The increase originates from the economic disruption caused by the coronavirus pandemic as well as from the federal government’s response to it.

The deficit is also expected to exceed $3.8 trillion, shattering the $1.4 trillion record set in 2009 when the global financial crisis resulted in the Great Recession.

CBO estimated that last month outlays increased to $1.1 trillion, of which nearly half went to emergency small-business loans under the Paycheck Protection Program Congress enacted in March to help small companies meet payroll expenses and keep workers.

Spending on unemployment insurance benefits also went up during the same month, as millions of Americans lost their jobs in spite of efforts by many states to keep activity normal after months of shutdowns.

Outlays for jobless benefits also increased from $2 billion in June 2019 to $116 billion last month, of which nearly half was due to the additional $600 in weekly benefits Congress authorized as part of the Cares Act.

Congress has passed over $3 trillion in health and emergency measures this year to prevent a depression.

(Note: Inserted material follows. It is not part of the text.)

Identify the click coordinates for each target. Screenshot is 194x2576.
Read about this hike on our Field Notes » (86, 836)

Meanwhile, another bill is under debate this month as some crucial benefits, such as expanded unemployment, are due to expire.

Meanwhile, Federal Reserve officials raised fresh doubts on Wednesday about the durability of the US economic recovery.

“I do expect unfortunately that the economy is going to remain weaker than many had hoped through the summer and fall,” Boston Fed President Eric Rosengren told Reuters.

Also, Atlanta Fed President Raphael Bostic said high frequency data on small businesses “are suggesting the energy for reopening businesses and for just general activity is starting to level off,” as the number of coronavirus cases is increasing in places like Florida and elsewhere.

Based on the latest quarterly survey of over 500 company chief financial officers, carried out jointly by the Atlanta and Richmond reserve banks and Duke University, the finance chiefs said they were concerned about the weak demand for their products, adding they were expecting job recovery to stall for the rest of the year.